Rapamycin Offers Potential Treatment for HGPS

Cellular defects in Hutchinson-Gilford Progeria Syndrome fibroblasts improve with rapamycin

THURSDAY, June 30 (HealthDay News) -- Treatment with rapamycin abolishes characteristic nuclear defects, prolongs cellular life span, and improves the turnover of progerin in cultured Hutchinson-Gilford Progeria Syndrome (HGPS) fibroblasts cells and may be a potential treatment for children with this genetic disorder, according to a study published in the June 29 issue of Science Translational Medicine.

Kan Cao, Ph.D., from the National Institutes of Health in Bethesda, Md., and colleagues investigated the effects of rapamycin on cultured fibroblasts from three patients with HGPS and four controls. The cells were given a fresh minimal essential medium containing 0.68 µM rapamycin or the same volume of vehicle every other day for a minimum of two weeks. Treatment continued for 100 days until cellular senescence neared. The primary outcomes studied were the effects on nuclear blebbing, cell senescence, and progerin levels in HGPS cells.

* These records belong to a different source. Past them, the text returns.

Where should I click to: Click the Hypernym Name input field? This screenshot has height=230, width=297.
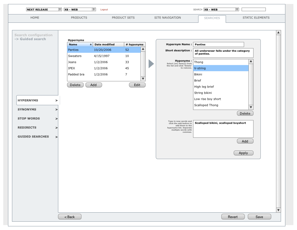tap(218, 44)
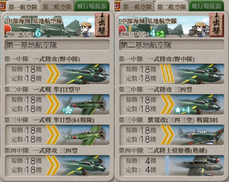This screenshot has width=229, height=182.
Task: Click combat radius 4+2 on right banner
Action: point(157,33)
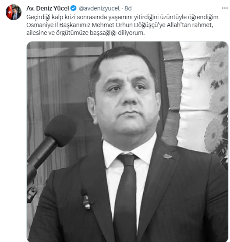Click the word Osmaniye in the tweet
Screen dimensions: 230x242
tap(40, 25)
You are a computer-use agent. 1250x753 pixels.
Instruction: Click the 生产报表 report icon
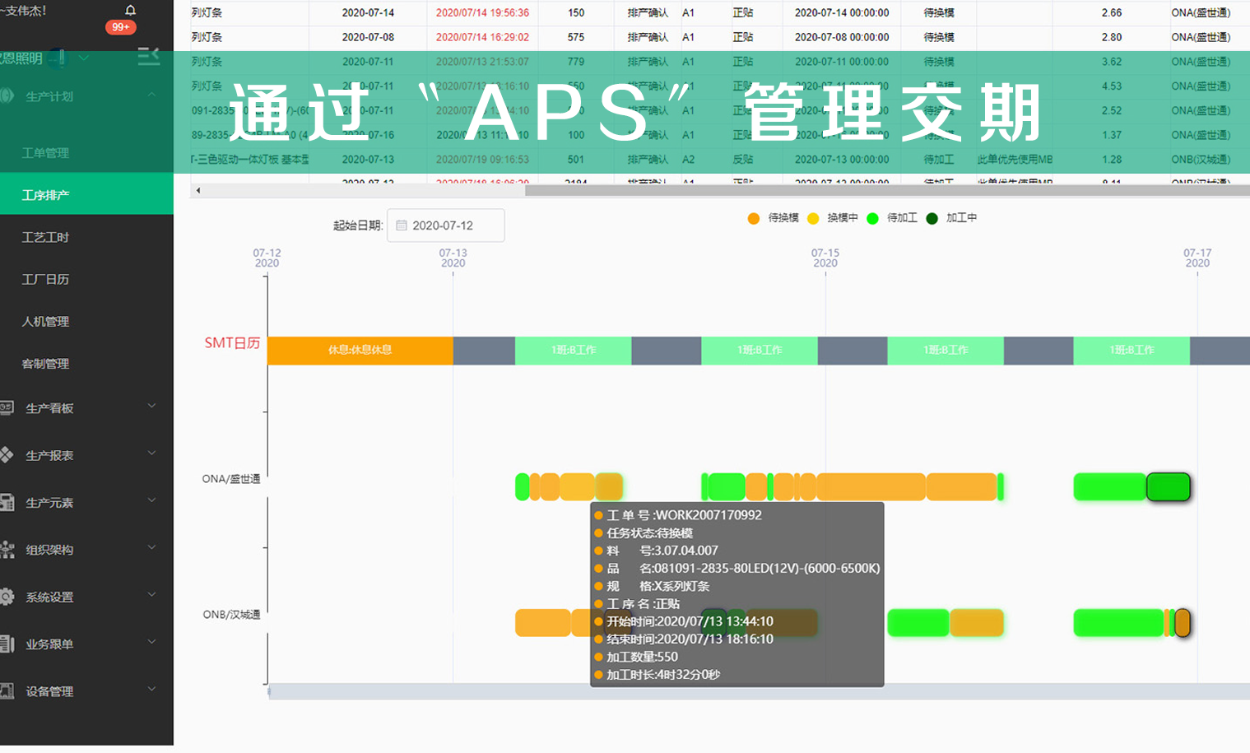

The investigators found that treatment with rapamycin was associated with abolished nuclear blebbing, delayed cell senescence, decreased progerin levels, and increased breakdown of progerin in the HGPS cells. Treatment with rapamycin was also associated with reduced formation of insoluble protein aggregates and clearance via autophagic mechanisms in normal fibroblasts.

"We have shown that rapamycin abolishes characteristic nuclear defects, markedly prolongs cellular life span, and enhances the turnover of progerin in cultured HGPS fibroblasts," the authors write.